**** Data to examine ****

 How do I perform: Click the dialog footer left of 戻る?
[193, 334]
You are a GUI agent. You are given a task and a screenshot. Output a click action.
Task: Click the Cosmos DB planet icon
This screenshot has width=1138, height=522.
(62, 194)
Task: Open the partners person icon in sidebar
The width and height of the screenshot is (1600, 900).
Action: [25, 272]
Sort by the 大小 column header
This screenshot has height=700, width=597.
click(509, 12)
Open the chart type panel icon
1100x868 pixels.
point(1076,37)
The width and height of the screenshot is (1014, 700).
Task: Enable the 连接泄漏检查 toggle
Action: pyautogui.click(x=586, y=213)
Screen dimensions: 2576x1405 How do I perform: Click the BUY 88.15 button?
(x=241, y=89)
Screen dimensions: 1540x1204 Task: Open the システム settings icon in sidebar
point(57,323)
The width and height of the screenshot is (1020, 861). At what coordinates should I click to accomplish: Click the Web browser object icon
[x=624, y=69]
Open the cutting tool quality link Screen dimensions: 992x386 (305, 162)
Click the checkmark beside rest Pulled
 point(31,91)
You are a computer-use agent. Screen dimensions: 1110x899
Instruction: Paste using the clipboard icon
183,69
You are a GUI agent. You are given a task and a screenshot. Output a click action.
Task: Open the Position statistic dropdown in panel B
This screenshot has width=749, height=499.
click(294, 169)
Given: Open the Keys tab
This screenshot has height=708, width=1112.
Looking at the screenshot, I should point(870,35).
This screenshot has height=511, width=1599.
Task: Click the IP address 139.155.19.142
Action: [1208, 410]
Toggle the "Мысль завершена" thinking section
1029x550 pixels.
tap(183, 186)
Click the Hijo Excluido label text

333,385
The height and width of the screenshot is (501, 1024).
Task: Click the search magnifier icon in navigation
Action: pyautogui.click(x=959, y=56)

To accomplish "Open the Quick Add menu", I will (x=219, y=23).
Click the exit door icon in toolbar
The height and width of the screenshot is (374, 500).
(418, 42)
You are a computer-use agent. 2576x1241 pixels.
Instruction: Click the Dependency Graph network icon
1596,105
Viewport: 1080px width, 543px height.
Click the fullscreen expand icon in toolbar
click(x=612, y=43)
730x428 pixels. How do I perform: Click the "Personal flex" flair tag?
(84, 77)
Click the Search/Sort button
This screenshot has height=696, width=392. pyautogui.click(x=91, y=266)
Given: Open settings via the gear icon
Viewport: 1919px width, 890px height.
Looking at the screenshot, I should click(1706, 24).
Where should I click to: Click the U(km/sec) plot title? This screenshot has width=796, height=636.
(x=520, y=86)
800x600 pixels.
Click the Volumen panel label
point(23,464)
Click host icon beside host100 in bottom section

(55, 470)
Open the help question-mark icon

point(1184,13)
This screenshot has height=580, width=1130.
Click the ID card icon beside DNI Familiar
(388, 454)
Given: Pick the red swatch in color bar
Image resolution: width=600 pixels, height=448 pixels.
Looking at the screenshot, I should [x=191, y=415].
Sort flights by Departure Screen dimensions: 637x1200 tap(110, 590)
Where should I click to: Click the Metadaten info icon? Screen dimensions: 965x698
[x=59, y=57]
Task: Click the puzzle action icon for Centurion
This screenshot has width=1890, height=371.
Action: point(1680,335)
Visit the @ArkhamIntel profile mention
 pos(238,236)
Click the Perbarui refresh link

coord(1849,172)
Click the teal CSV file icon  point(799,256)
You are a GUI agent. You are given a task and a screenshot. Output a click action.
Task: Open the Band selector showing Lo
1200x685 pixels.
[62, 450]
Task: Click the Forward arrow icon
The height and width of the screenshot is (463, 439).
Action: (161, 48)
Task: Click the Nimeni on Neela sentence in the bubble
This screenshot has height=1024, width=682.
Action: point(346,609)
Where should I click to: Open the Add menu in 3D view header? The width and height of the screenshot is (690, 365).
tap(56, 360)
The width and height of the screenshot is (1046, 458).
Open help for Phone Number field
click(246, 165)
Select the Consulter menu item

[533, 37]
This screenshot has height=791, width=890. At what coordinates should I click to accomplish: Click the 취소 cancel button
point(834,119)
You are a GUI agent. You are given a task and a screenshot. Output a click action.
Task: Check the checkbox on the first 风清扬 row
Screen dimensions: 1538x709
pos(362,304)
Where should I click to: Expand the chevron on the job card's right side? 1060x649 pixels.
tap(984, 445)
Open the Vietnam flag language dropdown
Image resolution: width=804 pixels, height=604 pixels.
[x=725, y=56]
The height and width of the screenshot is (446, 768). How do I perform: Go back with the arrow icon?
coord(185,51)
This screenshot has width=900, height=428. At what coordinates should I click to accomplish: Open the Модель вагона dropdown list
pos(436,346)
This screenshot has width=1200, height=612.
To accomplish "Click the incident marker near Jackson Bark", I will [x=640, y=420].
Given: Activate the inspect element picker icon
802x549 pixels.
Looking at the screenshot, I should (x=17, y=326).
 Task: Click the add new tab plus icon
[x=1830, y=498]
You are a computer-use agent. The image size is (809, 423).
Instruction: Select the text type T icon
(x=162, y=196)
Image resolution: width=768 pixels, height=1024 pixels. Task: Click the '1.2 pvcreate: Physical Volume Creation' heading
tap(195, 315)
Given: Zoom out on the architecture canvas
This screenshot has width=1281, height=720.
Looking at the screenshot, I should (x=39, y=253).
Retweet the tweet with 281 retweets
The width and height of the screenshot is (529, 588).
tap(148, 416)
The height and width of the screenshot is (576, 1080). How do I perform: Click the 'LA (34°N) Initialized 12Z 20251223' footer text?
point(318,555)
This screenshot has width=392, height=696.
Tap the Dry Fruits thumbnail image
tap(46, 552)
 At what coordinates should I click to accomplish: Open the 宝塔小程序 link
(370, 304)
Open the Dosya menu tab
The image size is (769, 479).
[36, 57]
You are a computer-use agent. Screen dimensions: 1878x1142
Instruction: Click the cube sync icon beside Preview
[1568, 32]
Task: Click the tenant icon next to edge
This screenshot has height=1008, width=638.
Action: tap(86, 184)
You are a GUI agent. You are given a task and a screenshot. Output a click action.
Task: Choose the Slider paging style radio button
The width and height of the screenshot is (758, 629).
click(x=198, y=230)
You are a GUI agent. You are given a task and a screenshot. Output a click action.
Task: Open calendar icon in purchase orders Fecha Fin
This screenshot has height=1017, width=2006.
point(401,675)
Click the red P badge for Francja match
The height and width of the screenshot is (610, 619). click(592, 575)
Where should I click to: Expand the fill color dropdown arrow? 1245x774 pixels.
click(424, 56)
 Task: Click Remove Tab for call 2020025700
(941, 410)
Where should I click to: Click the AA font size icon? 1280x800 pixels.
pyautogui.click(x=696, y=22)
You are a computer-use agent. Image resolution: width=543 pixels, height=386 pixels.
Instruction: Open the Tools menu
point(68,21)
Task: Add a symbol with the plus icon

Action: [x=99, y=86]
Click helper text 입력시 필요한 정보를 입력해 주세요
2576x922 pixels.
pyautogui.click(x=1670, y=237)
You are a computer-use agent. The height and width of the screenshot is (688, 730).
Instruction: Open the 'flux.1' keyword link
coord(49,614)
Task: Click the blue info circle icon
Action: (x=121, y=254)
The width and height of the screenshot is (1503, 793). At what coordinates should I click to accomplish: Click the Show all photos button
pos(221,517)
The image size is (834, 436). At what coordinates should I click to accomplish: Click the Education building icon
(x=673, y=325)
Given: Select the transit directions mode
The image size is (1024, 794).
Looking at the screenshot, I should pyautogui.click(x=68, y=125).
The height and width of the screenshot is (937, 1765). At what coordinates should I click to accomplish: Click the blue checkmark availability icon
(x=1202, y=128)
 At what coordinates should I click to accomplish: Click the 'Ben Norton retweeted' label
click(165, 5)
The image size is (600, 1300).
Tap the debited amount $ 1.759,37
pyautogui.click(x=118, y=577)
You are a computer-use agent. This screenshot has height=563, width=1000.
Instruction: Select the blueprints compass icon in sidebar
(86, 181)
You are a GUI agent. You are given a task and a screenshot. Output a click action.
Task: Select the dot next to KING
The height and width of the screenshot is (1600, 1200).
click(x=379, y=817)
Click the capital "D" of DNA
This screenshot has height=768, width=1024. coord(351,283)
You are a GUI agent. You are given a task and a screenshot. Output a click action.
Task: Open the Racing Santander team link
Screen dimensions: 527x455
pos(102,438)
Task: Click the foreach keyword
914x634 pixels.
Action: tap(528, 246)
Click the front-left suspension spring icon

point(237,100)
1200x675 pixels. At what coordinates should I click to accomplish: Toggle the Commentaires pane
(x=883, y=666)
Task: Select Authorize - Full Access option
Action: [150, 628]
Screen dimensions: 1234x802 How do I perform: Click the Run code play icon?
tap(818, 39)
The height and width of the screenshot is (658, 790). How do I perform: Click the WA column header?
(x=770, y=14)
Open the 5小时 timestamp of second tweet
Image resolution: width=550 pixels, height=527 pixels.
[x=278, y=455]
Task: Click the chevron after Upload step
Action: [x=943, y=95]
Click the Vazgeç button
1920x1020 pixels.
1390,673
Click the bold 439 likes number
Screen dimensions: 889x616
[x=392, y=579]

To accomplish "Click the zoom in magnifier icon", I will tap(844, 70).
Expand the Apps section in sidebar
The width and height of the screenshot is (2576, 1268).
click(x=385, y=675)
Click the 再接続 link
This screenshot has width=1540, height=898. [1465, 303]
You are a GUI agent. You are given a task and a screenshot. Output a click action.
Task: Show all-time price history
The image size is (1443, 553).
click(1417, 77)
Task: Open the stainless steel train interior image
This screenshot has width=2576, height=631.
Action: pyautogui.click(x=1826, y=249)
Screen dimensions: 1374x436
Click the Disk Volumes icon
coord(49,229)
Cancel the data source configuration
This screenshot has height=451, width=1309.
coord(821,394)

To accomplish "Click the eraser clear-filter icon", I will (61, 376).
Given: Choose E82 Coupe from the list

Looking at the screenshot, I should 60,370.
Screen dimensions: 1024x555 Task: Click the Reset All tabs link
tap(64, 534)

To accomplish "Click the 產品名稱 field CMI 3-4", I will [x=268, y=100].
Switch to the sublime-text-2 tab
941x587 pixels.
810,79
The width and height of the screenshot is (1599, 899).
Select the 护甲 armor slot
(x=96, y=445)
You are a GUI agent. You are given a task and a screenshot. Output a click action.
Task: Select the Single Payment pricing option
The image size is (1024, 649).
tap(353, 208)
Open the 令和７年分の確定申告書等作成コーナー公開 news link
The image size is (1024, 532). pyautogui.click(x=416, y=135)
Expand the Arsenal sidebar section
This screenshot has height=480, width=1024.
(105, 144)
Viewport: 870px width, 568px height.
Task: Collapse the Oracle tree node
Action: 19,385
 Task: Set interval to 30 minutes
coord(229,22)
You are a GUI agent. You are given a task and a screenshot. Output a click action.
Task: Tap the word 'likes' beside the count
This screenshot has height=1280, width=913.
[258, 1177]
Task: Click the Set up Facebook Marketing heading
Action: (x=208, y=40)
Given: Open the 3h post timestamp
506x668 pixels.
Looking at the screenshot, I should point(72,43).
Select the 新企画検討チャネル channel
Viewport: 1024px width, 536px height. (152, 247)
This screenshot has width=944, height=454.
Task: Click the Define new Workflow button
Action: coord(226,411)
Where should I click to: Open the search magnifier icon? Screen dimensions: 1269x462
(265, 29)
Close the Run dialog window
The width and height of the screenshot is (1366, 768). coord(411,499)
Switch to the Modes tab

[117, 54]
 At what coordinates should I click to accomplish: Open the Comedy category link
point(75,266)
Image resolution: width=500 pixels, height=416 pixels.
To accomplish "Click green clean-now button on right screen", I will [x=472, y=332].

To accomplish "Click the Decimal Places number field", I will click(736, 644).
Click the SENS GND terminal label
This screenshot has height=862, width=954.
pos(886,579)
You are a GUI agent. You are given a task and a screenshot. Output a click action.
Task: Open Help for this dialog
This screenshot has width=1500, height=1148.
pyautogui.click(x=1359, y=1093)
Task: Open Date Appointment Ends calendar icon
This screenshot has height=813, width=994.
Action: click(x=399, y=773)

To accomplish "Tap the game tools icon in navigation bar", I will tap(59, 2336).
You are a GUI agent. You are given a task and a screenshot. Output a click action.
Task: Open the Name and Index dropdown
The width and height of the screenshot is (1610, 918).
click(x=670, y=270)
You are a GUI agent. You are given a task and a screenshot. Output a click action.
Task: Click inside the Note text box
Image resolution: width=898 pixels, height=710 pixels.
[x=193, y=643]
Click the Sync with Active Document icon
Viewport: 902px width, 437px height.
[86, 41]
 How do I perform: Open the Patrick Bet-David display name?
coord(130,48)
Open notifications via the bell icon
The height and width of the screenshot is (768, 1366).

****

Exercise aim:
The lines to retype run from the start of the entries through the line containing "Task: Open the partners"; reproduce them exactly and add nothing.

Exercise response:
 How do I perform: Click the dialog footer left of 戻る?
[193, 334]
You are a GUI agent. You are given a task and a screenshot. Output a click action.
Task: Click the Cosmos DB planet icon
This screenshot has width=1138, height=522.
(62, 194)
Task: Open the partners person icon in sidebar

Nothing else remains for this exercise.